Paolo Virno attempts something similar, in terms of language and, for him at least, another series of connections are made: 'species-being', 'cognitive labour', and so on. I'm not entirely persuaded, though, by the valorisation of language.
Posted by: s0metim3s | 01/24/2006 at 08:44 PM
Terrific post.
Posted by: Matt | 01/27/2006 at 02:04 PM
Well now Adam,
I do recall that nearly a year ago I had struggled my way through your large chunks of your Specters of Nietzsche paper, and through the idea of the 'Potential Futures for the Concept of the Political in Agamben and Derrida.'
See here and here at philosophy.com.
My postings are poor--it was all new to me-- and I didn't get that far into your paper re a close read---the juxtaposition of Derrida and Agamben was hard going. I did not know about your Cutting the Branches paper.
Your Spectres paper aroused my interest in Agamben, due to him working in, reworking and building on, the Heideggerian tradition in a way that I found to be very attractive. I also appreciated the Schmittian tone and the references to Bataille.
What you were saying about Agamben made sense to me in terms of the political life I was living in Canberra last year. It kinda gave me a bearings on the profound changes in liberal democracy, which had been taking place since 1996 in Australia, and then had accelerated after 9/11 in Australia, the US and the UK.
I went and ordered Agamben's political books, and I never did get back to your Spectres article. I think that I still have the scrawled over copy somewhere at home in Adelaide. I'll dig it out.

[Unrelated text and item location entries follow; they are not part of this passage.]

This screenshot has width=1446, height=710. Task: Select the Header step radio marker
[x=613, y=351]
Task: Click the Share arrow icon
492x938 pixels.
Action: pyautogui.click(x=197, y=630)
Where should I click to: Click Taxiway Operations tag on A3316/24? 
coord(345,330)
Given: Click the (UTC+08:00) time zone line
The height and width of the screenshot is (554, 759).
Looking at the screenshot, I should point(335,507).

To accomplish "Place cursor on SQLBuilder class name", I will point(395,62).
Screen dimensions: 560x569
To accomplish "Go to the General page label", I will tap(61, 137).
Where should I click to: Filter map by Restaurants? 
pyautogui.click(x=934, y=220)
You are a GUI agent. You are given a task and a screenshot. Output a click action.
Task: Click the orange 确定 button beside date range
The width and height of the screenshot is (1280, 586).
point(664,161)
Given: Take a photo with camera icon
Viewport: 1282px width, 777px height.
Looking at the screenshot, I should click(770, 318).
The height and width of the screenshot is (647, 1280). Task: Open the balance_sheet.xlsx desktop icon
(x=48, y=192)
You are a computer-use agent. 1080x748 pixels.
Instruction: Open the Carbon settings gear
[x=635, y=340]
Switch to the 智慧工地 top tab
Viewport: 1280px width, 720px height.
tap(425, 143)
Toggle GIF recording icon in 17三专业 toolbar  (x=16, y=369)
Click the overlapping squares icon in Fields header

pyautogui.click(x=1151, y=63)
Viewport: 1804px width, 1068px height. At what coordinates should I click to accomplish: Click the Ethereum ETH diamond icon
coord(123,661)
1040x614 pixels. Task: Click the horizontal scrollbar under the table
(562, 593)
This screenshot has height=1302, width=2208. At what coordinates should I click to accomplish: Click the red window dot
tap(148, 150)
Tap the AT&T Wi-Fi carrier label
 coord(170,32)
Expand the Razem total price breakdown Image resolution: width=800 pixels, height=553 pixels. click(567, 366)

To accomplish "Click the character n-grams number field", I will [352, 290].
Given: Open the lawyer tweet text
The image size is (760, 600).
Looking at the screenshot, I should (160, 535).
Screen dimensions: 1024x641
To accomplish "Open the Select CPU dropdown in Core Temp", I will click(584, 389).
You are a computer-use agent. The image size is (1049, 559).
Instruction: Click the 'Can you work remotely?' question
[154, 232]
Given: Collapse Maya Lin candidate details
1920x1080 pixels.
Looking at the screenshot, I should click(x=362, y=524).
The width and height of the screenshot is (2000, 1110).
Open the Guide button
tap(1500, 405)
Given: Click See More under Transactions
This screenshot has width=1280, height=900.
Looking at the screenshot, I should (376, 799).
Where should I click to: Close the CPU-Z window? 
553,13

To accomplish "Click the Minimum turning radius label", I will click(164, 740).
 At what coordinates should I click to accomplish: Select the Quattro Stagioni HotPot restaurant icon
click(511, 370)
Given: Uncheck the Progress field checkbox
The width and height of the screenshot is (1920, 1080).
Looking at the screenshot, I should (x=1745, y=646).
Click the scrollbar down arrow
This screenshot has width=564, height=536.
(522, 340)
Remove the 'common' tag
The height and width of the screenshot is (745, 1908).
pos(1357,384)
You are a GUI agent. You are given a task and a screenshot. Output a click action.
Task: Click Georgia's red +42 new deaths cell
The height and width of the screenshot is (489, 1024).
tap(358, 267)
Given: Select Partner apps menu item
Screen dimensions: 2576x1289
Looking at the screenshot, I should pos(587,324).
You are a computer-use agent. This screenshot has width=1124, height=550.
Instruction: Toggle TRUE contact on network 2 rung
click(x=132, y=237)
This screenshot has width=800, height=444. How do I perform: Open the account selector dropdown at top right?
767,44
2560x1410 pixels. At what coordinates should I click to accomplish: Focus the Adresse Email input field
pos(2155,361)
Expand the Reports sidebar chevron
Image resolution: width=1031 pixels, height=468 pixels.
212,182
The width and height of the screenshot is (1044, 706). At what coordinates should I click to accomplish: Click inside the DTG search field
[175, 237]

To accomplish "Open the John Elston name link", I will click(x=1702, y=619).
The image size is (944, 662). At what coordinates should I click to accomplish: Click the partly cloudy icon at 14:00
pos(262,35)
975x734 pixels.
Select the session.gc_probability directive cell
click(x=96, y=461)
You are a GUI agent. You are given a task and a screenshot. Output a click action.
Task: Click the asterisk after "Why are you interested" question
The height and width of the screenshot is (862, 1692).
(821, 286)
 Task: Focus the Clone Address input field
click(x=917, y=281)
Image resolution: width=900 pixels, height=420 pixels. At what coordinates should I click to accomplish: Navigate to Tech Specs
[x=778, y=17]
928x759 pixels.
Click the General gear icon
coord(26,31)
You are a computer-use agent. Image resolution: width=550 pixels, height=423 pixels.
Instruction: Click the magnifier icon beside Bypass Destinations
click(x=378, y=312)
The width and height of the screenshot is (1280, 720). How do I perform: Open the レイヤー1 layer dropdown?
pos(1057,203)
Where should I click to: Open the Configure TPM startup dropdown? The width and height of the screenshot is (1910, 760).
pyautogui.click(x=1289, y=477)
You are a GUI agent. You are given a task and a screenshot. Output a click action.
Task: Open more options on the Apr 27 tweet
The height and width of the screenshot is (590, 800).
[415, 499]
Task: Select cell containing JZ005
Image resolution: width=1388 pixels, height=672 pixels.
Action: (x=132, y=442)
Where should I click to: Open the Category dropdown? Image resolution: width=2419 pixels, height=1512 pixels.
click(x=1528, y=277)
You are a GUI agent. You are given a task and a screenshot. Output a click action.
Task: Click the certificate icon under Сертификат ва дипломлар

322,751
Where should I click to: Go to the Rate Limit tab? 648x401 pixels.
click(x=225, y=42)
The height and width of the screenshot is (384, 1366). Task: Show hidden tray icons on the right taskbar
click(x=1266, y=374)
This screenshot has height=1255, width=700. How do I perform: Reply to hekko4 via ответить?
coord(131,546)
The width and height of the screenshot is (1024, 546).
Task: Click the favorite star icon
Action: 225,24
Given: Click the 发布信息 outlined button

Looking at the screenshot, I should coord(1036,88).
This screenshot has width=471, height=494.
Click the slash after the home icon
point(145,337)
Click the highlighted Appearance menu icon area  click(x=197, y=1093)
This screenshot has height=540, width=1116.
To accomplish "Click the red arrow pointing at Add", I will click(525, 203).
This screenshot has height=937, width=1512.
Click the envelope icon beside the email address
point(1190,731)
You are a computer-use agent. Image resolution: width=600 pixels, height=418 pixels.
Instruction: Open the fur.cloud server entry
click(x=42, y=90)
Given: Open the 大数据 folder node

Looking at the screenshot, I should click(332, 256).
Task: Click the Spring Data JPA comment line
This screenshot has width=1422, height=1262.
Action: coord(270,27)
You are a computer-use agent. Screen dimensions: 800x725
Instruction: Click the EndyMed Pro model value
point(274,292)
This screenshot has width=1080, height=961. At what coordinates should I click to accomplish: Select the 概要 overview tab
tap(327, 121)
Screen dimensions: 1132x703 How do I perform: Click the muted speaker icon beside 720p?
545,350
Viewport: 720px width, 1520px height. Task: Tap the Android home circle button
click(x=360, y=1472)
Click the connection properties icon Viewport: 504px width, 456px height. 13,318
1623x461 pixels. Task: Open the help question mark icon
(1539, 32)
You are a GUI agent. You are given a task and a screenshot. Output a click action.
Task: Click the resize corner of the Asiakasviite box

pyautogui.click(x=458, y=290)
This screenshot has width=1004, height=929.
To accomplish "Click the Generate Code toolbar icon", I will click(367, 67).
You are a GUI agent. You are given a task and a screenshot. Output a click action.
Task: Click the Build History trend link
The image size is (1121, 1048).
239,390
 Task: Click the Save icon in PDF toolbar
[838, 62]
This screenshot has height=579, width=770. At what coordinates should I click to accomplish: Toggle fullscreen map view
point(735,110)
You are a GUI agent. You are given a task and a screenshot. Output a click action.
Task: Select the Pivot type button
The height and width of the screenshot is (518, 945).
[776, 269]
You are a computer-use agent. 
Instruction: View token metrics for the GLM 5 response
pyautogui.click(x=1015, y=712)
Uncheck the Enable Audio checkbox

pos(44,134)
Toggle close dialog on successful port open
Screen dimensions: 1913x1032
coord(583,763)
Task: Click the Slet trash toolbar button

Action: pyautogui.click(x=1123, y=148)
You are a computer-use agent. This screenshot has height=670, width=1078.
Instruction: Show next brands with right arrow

So it is nice to make acquaintance through blogging.
Re-reading your post in the light of that personal experience I can see that I did approach the bio-politics--though not the language ontology texts---in terms of asking the most concrete of questions, that is, what good does this framework do me down here on the ground?
Then again I was partial to the Heideggerian framework, though not to Derrida's re-working of it.